Managing depression in the workplace

Although stress is reasonably well recognised and often well managed, depression and anxiety are managed much less effectively in organisations. Results from a study of Australian managers and how they handle mental health in the workplace indicated that the majority:

  • had a lack of confidence
  • felt uncomfortable discussing mental health
  • had a general lack of understanding

Poor management of mental health issues has implications for not only the employee (in terms of inadequate support, issues of stigma, discrimination regarding promotion and employment) but also for the manager themselves. For example, according to Martin (2010), managers are often left feeling poorly supported, raising the question of  ‘who looks after the manager?’

Why are managers so ill equipped to deal with these issues?

It is standard practice for organisations to have Occupational Healthy and Safety (OH & S) policies and procedures in place in their workplace for physical medical conditions, yet this is far less common when it comes to specific mental health policies and practices.
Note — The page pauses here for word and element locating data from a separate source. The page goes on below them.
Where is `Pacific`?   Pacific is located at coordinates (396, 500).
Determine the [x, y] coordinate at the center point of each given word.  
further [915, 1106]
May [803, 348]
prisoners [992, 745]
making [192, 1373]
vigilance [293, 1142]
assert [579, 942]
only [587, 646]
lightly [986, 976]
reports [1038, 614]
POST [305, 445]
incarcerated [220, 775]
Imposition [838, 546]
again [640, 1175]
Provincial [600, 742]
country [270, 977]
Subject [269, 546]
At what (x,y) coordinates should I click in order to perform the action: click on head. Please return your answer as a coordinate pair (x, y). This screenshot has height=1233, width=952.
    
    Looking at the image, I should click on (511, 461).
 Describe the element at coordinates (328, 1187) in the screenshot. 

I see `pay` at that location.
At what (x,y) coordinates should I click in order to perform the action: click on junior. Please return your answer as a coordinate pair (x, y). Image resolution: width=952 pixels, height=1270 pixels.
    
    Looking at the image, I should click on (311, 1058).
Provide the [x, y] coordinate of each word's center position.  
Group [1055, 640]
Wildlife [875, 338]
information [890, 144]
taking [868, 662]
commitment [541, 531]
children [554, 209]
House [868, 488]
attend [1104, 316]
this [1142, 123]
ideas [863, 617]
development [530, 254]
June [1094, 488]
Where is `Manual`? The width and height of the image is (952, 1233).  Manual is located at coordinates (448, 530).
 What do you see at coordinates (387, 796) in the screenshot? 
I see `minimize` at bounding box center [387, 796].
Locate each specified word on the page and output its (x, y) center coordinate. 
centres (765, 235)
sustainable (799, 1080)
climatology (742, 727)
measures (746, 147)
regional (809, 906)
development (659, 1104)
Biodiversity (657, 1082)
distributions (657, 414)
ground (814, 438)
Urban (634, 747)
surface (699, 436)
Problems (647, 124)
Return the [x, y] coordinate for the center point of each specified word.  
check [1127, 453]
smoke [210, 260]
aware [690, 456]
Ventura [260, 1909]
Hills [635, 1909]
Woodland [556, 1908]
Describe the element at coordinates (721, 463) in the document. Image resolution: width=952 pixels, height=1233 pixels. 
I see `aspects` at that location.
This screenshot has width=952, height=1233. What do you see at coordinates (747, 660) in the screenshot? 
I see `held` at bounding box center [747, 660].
Martin (2010) estimated that only about 30% of organisations have a mental health policy in place According to the research presented at the conference, it is critical that organisations embed sound mental health practices in the same manner as OH & S raise our awareness of physical conditions and hazards.

It also appears that there is a clear training gap for managers. In one recent study, managers who were equipped with the right tools to manage mental health issues reported a number of positive implications of managing depression well. For example, satisfaction through observing recovery, improved knowledge and understanding about mental health, new management skills and greater insight.

What are the implications of this research?

Although there is some momentum across workplaces to address mental health issues, this research indicates that there is a strong demand for resources and evidence-based guidelines to help managers coped with this need.

A good starting point for managers looking for assistance is to consider the following:

  • What is my role in terms of managing mental health in my organisation? E.g. To raise awareness, support your employees, promote a healthy and supportive culture?
  • Performance management of mentally ill employees – What is fair? How should you factor it in? Is it possible?
  • Targeted strategies such as plans to return to work and workplace modifications
  • Participating in a mental health training course

If you are currently experiencing depression, or are concerned about the mental health of one of your employees, crisis support services can be accessed by calling Lifeline on 13 11 14. Lifeline also provide a range of free resources at their website www.lifeline.org.au.

Alternatively, Beyond Blue provide a specialised referral service and a range of resources that can be accessed by calling 1300 22 4636, visiting www.beyondblue.org.au or www.workcover.com/beyondblue.